Assignment: Reproduce, unchanged, the lines between the one holding "You are a GUI" and the last line of the records, including both ends, but no pictures.

-- Opening Marker --

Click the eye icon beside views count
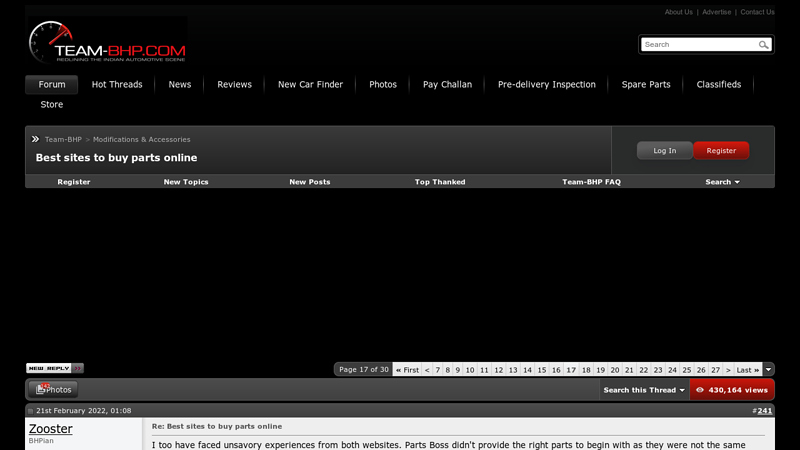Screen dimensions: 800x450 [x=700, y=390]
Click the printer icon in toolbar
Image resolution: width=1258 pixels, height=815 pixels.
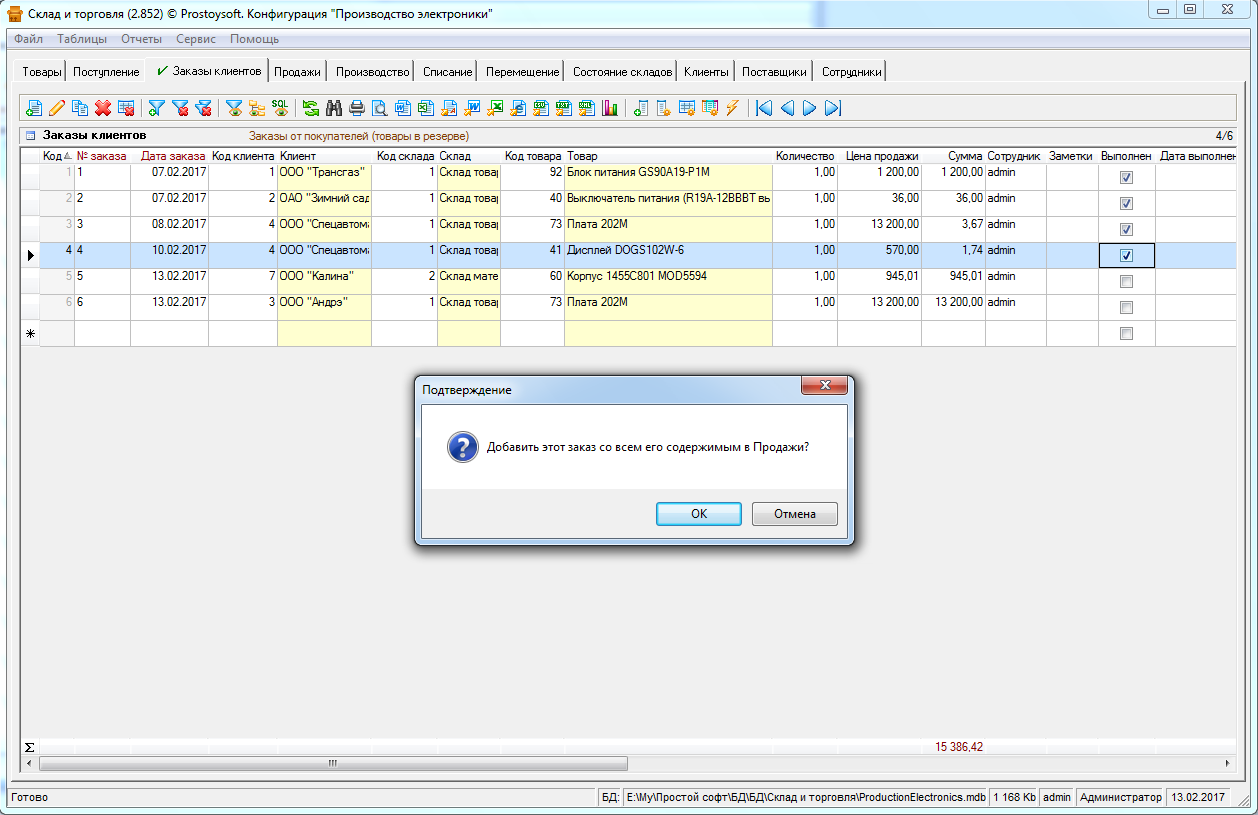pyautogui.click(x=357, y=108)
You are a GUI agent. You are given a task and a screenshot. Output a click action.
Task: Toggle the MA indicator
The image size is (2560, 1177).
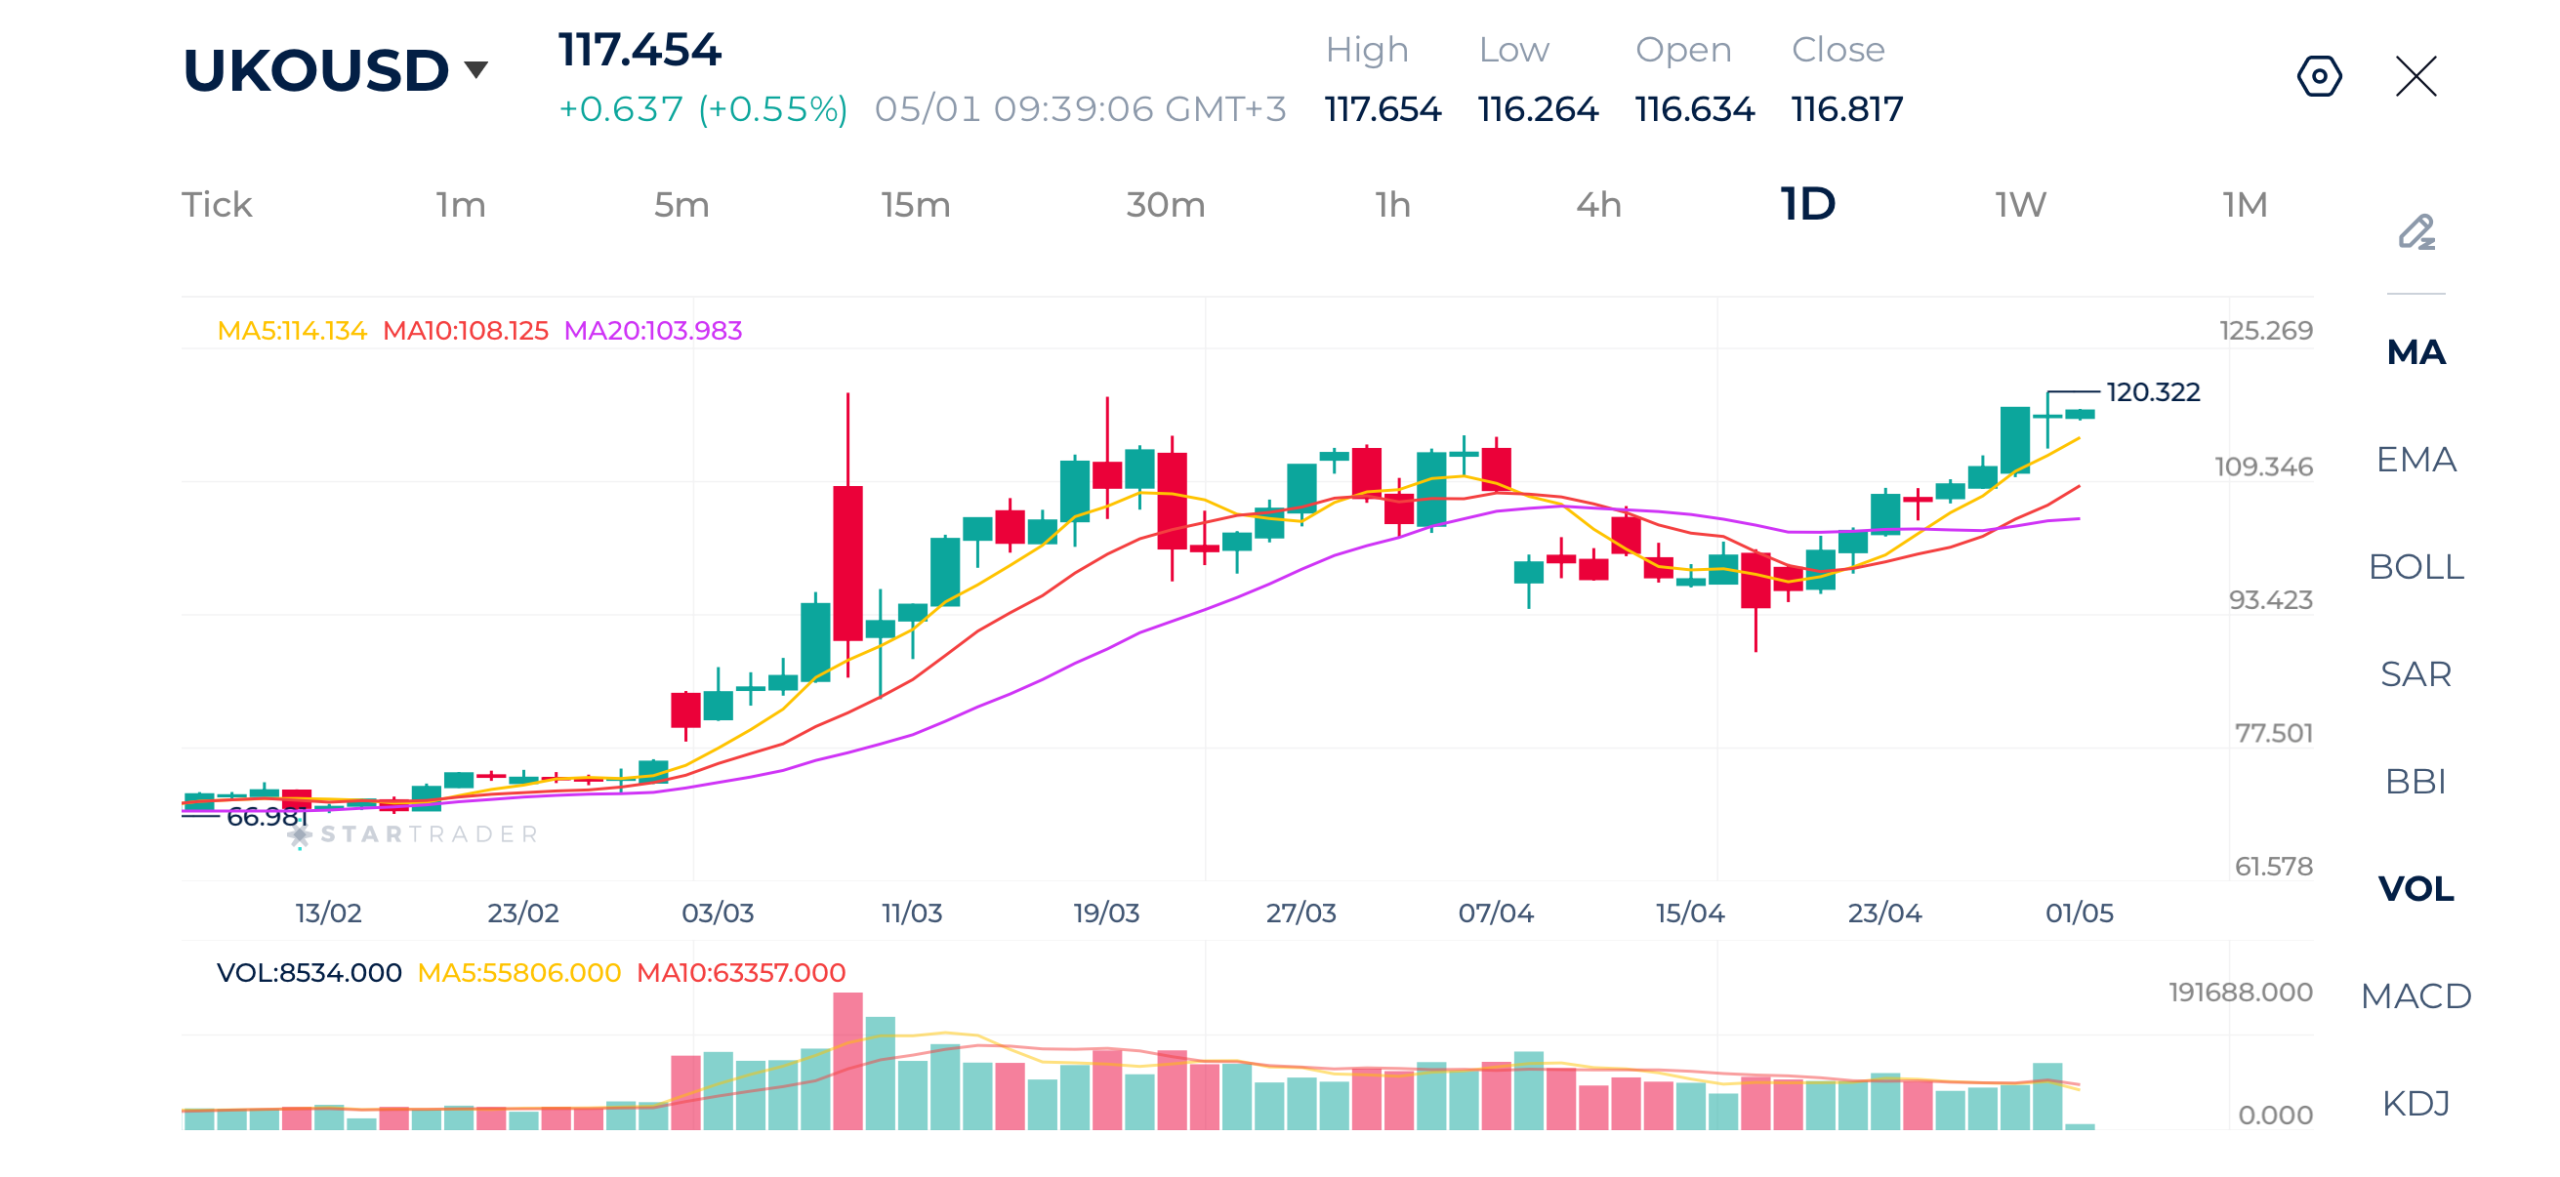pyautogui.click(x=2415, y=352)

-- Closing Marker --

Your response:
You are a GUI agent. You are given a task and a screenshot. Output a click action.
Task: Toggle the MA indicator
The image size is (2560, 1177).
pyautogui.click(x=2415, y=352)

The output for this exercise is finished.